[Saved entries]
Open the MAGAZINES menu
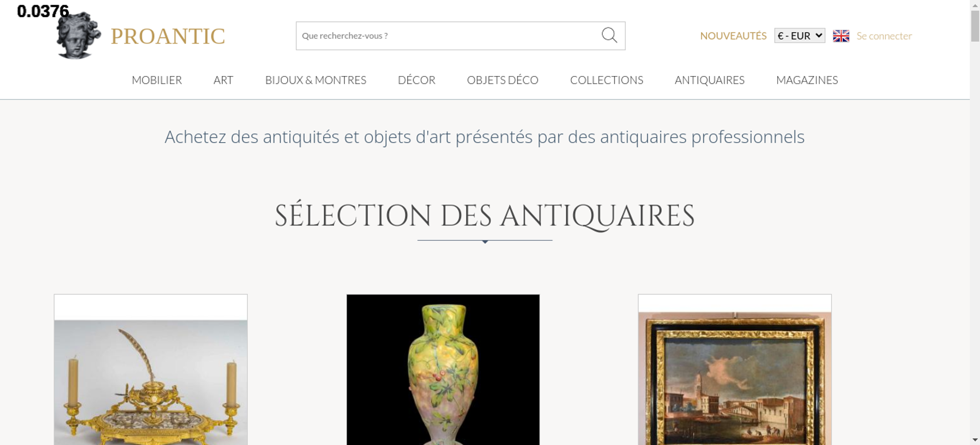pos(807,80)
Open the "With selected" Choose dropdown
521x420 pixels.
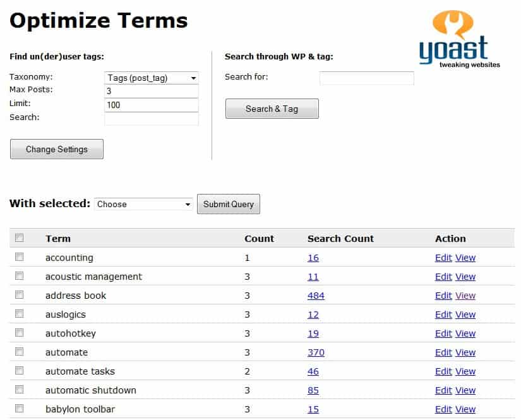[143, 204]
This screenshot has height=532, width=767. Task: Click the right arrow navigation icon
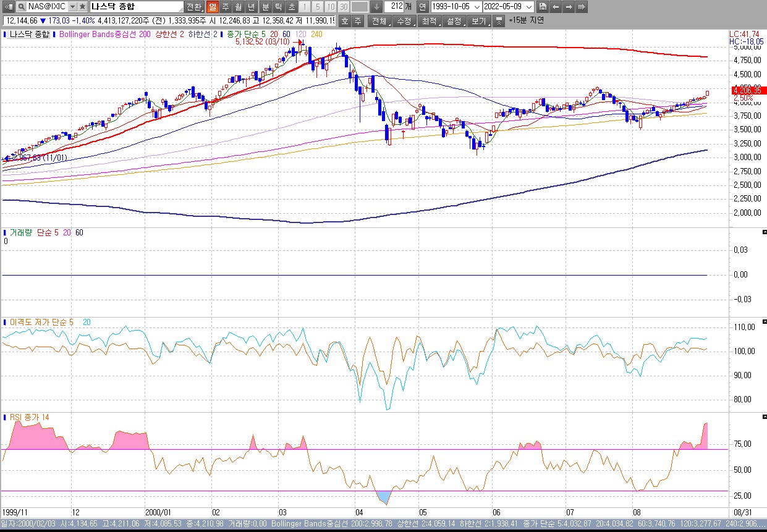569,7
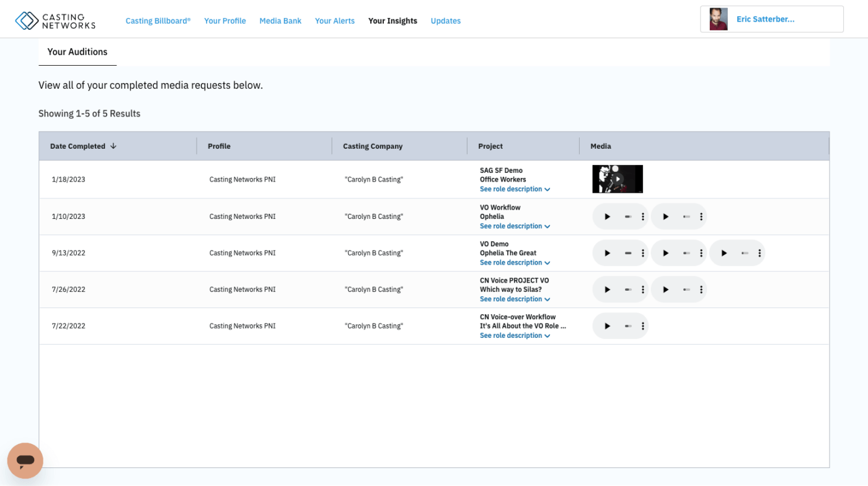The width and height of the screenshot is (868, 486).
Task: Open the three-dot menu on the last VO Demo audio
Action: (760, 252)
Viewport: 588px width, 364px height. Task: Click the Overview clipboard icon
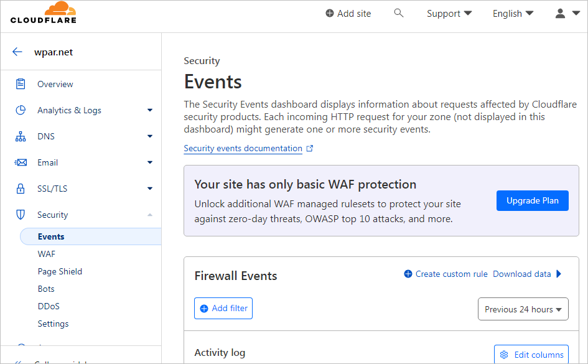pyautogui.click(x=21, y=84)
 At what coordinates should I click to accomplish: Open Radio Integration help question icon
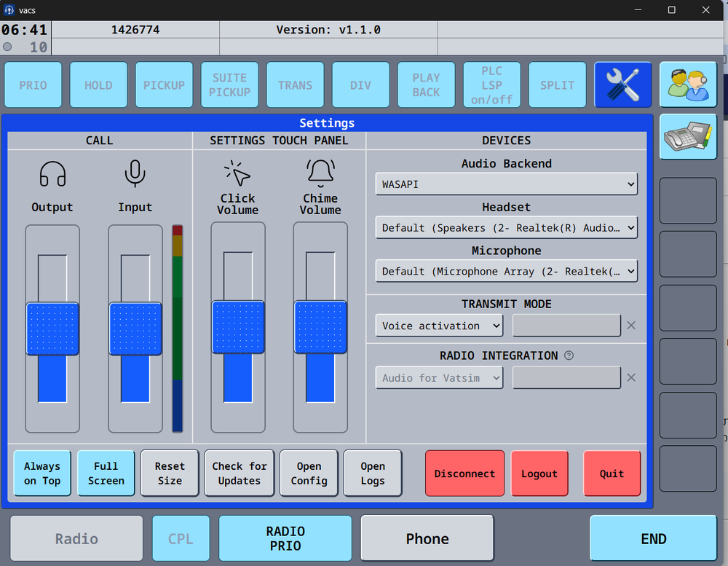[x=569, y=356]
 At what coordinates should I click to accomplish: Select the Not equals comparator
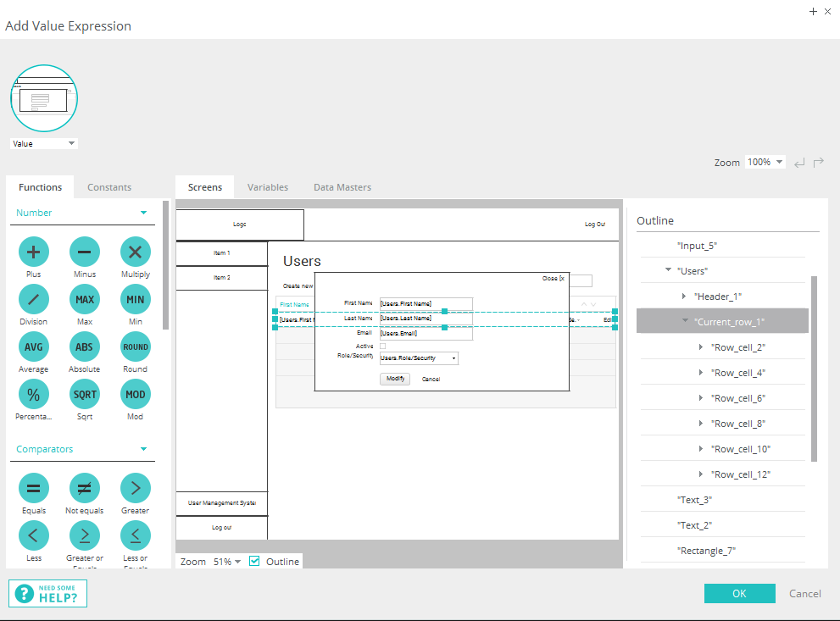84,488
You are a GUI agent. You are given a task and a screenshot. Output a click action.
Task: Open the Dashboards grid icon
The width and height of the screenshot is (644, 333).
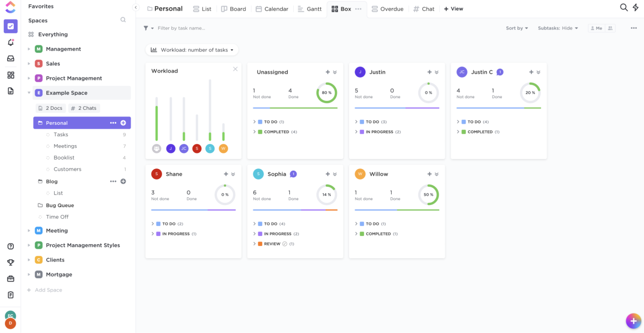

Exercise => Exact copy, pictures excluded: every line above from the one containing "At what coordinates should I click to accomplish: Open" to the one containing "Task: Open the Dashboards grid icon", inclusive, and nothing more.

Output of the task =>
 At what coordinates should I click to accomplish: Open Radio Integration help question icon
[x=569, y=356]
 At what coordinates should I click to accomplish: Select the Not equals comparator
84,488
You are a GUI agent. You are given a task and a screenshot. Output a click action.
Task: Open the Dashboards grid icon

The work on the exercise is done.